Doña Teresa de Córdoba y Arellano, vecina de Jalapa, natural del ingenio nombrado la Santísima Trinidad, hija natural del Capitán Fernando Ruiz de Córdoba y Arellano, otorga poder para testar a Juan Antonio Mosquera y Moscoso, para que en su nombre haga su testamento. Declara que en su primer matrimonio con el Capitán Lorenzo Romero Jurado llevó a su poder un capital y lo registró en escritura; procrearon a Juan Romero, fallecido, contrajo segundo matrimonio con Juan Antonio Mosquera y Moscoso. Entre sus bienes se encuentran: 5 esclavos mulatos blancos, a quienes les otorga libertad, por el amor y los buenos servicios que le dio su esclava Antonia, madre de los otros 4 esclavos que nacieron en su casa.

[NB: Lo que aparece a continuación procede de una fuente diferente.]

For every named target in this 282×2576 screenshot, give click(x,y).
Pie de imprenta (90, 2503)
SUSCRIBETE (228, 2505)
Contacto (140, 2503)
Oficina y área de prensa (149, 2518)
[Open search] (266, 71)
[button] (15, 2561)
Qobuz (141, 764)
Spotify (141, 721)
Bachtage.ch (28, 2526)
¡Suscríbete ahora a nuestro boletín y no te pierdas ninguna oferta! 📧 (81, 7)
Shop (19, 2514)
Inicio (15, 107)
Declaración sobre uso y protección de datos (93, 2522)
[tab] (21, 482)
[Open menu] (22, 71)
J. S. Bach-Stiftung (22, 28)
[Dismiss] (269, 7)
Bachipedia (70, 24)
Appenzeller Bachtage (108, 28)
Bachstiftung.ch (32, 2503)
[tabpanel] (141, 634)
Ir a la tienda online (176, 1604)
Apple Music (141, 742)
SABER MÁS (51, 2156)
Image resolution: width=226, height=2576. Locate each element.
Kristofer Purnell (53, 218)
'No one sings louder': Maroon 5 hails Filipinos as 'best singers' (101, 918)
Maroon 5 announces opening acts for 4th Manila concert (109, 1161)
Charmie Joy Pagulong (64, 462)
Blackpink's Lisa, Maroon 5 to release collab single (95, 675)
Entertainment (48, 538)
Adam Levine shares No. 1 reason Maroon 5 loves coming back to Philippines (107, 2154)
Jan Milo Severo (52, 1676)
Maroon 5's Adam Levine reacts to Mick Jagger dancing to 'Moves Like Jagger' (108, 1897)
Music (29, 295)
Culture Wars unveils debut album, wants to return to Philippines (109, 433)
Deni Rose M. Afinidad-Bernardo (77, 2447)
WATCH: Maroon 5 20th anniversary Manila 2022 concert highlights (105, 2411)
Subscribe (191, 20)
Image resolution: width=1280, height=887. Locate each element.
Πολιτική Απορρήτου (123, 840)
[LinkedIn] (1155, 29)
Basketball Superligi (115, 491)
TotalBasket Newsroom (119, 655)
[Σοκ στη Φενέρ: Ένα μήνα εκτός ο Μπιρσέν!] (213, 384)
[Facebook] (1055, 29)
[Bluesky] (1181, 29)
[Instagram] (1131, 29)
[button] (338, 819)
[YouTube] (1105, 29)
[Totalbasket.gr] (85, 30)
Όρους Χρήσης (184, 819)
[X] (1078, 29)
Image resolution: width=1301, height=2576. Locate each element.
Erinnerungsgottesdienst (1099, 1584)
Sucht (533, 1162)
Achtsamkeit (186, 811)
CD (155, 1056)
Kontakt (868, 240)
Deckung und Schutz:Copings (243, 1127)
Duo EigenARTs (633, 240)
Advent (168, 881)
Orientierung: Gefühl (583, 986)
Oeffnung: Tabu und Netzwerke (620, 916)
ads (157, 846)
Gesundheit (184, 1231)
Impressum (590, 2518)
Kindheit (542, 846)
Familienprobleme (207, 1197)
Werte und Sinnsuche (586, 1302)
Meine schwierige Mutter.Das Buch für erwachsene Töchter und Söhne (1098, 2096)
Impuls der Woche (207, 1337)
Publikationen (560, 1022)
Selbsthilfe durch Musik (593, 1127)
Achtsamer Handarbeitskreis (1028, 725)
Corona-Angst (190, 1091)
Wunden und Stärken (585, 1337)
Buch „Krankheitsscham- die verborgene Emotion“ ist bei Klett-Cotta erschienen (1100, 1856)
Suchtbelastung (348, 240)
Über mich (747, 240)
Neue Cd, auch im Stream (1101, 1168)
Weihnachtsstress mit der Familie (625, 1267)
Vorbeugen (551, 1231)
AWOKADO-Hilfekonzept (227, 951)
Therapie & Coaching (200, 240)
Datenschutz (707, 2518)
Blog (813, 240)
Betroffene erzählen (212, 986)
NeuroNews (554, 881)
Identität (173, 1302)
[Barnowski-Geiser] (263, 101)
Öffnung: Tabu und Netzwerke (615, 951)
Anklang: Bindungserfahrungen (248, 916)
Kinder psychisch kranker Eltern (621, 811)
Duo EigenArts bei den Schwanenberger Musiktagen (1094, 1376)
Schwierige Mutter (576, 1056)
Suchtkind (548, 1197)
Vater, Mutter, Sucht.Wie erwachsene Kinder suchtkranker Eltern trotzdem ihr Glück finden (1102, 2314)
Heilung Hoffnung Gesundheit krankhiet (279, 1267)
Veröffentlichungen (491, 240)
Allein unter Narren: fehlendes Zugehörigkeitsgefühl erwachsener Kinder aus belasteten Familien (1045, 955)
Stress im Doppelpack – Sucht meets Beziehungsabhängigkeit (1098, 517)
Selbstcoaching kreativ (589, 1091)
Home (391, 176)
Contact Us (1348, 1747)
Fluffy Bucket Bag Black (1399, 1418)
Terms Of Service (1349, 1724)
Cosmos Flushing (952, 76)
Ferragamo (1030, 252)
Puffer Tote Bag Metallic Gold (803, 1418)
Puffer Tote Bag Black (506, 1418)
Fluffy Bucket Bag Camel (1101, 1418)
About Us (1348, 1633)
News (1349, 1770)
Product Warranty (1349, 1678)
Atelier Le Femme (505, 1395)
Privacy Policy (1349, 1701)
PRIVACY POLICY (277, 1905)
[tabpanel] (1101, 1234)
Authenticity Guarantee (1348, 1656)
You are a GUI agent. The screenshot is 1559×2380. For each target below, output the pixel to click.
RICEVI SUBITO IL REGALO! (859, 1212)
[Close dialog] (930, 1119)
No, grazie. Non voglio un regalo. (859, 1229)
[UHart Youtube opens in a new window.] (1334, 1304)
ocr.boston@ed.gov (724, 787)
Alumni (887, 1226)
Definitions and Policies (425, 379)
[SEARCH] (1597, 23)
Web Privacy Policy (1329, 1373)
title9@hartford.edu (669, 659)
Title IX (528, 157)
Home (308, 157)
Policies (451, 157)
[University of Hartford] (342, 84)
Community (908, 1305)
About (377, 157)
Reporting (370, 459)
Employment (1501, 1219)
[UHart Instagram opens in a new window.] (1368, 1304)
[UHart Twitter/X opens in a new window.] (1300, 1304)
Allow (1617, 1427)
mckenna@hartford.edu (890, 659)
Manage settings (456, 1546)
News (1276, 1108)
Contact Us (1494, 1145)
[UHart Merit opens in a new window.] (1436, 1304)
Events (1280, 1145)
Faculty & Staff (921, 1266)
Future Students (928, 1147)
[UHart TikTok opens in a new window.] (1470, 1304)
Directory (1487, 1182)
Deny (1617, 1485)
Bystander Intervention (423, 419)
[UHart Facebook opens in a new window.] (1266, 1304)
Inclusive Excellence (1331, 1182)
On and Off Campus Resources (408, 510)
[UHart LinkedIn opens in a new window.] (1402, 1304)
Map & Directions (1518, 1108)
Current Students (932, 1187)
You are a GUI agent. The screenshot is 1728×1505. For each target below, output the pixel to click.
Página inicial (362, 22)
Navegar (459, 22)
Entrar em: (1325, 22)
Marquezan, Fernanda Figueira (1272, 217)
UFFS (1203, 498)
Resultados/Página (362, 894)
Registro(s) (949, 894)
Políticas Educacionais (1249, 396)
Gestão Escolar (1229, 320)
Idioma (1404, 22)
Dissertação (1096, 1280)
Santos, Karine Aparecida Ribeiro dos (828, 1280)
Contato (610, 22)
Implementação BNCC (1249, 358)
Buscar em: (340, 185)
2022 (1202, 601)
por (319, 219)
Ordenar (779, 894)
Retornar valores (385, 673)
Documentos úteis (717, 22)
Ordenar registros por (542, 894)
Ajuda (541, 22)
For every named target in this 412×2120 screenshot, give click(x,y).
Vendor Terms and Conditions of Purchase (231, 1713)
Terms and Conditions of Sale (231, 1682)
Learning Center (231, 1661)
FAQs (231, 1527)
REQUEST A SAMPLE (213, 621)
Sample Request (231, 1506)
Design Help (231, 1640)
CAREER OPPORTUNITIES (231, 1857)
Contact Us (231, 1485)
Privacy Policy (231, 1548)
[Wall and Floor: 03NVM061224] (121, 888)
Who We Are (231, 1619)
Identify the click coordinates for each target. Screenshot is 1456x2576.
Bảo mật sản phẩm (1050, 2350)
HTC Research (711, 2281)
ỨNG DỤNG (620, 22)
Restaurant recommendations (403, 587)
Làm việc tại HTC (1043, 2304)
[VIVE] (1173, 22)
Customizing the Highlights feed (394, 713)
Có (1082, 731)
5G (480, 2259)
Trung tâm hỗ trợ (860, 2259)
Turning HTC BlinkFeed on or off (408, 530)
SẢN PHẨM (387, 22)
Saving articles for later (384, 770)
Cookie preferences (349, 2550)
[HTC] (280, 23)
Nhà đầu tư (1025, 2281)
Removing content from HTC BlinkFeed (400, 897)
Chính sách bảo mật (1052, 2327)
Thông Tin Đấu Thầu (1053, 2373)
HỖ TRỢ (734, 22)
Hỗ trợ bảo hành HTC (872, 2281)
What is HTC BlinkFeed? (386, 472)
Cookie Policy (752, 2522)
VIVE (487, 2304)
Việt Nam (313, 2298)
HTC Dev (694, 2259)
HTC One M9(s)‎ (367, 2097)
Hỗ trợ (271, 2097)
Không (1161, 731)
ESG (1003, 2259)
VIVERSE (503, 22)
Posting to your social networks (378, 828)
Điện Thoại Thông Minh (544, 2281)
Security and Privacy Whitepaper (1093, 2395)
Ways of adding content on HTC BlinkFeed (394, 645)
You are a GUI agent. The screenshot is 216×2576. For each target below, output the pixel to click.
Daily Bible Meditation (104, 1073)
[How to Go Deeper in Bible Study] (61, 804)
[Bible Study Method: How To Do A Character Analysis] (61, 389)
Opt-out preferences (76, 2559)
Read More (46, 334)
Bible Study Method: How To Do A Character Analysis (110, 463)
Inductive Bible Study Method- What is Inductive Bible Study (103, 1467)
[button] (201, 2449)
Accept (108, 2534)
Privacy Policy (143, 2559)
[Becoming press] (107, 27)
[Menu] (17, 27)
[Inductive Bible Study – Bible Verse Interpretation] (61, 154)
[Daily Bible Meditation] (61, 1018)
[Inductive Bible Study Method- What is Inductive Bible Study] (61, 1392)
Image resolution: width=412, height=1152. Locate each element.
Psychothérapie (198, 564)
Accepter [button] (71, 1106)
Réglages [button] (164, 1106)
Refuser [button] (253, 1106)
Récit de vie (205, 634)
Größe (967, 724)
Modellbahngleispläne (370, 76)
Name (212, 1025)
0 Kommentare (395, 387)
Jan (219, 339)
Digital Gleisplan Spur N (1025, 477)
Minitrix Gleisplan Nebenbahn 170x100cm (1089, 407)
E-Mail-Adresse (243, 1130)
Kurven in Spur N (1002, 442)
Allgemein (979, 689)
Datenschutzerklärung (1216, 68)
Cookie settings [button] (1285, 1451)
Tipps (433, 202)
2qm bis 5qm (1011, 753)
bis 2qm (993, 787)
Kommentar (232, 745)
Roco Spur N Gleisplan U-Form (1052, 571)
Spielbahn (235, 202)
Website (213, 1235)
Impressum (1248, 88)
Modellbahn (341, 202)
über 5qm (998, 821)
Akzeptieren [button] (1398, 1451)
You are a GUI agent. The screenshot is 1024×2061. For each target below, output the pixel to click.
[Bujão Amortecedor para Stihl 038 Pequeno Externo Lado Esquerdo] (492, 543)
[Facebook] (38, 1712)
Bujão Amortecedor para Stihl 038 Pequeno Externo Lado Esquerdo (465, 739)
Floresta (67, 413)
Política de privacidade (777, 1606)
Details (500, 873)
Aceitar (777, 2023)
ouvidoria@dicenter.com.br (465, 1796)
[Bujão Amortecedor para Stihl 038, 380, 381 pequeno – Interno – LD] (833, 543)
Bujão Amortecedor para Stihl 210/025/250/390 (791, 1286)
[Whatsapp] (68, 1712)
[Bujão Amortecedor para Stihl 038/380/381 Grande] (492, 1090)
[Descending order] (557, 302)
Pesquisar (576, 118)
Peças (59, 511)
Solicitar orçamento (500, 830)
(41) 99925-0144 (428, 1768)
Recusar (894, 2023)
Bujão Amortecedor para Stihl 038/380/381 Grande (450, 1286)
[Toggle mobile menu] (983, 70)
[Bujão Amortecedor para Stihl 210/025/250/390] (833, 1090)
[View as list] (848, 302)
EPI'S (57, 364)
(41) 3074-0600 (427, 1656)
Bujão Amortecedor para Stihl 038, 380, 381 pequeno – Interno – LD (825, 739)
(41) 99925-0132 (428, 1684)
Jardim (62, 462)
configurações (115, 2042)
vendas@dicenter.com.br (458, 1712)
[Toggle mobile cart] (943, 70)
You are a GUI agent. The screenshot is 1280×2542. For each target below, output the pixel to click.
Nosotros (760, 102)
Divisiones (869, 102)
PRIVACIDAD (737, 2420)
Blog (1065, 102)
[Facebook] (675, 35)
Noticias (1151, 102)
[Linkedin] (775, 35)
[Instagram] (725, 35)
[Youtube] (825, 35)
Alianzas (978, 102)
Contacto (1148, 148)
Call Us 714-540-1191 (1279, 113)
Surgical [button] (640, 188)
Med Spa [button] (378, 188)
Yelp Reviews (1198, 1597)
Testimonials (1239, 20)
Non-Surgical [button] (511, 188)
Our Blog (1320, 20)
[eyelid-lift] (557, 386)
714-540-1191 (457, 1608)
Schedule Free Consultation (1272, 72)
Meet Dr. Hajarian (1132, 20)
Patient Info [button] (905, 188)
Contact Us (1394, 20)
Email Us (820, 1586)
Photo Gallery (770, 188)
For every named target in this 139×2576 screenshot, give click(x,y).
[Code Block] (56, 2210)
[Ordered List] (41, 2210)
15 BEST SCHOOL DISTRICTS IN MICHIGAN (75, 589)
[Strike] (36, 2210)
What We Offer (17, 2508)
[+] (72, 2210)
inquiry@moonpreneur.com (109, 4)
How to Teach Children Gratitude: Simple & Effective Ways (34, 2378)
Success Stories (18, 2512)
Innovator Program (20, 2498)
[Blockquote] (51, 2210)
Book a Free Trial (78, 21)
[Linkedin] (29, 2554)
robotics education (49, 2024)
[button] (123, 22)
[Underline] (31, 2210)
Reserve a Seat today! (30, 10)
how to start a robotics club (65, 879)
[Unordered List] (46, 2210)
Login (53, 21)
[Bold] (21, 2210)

Micaela de la Peña, viuda de Lucas de Chávez, hija legítima de Manuel de la Peña y de María de Mendoza, vecina de Jalapa, otorga su testamento donde declara lo siguiente: cuando contrajo matrimonio no llevó dote alguna. Heredó de sus padres la casa de su morada que mide 53 varas de frente ubicada en la Calle Real, que colinda con casa del Licenciado Diego González, al norte con casa y solar que fue de Isabel del Castillo, al este con otro pedazo de solar que fue de sus padres y lo heredó Cristóbal de la Peña y al poniente con el callejón que atraviesa la Calle Real hacia la Plaza Pública. Nombra como herederos a sus hijos María y Ana de Chávez.
Doña Teresa de Córdoba y Arellano, vecina del pueblo de Jalapa, hija natural del Capitán Fernando Ruiz de Córdoba y Arellano, otorga su testamento donde declara haberse casado en primer matrimonio con Lorenzo Romero Jurado y en segundo matrimonio con Juan Antonio Mosquera y Moscoso. Entre sus bienes se encuentran la casa de su morada sobre la cual están impuestos 200 pesos, cuyos réditos se pagan a favor del Convento del Señor San Francisco, 13 mulas aparejadas, una tenería que se encuentra a la salida de este pueblo sobre la cual se impusieron 3, 000 pesos, una mulata llamada Antonia Catalina, otra esclava hija de Antonia, otro esclavo llamado Andrés Moreno; también cuenta con unas tierras contiguas a la tenería. Nombra como albacea al Presbítero Fray Francisco de Longoria Báez, religioso de la Orden de la Caridad.
Juan de Olmedo, vecino del pueblo de Jalapa, hijo legítimo de Juan de Olmedo y de María Rodríguez, otorga su testamento donde declara ser casado con Isabel León. Le debe 200 pesos Juan Rodríguez, su yerno, por 8 mulas que le vendió. Entre sus bienes se encuentra un solar con 2 casas de zacate y una mula de silla que tiene en su poder Juan Rodríguez. Debe a Isabel Bautista, parda libre, 18 reales. Pide a su albacea se le de a Josefa Micaela, huérfana que crió su hermana, 26 varas de su solar. Nombra como albacea y tenedora de sus bienes a Lucas Francisco de Ayala.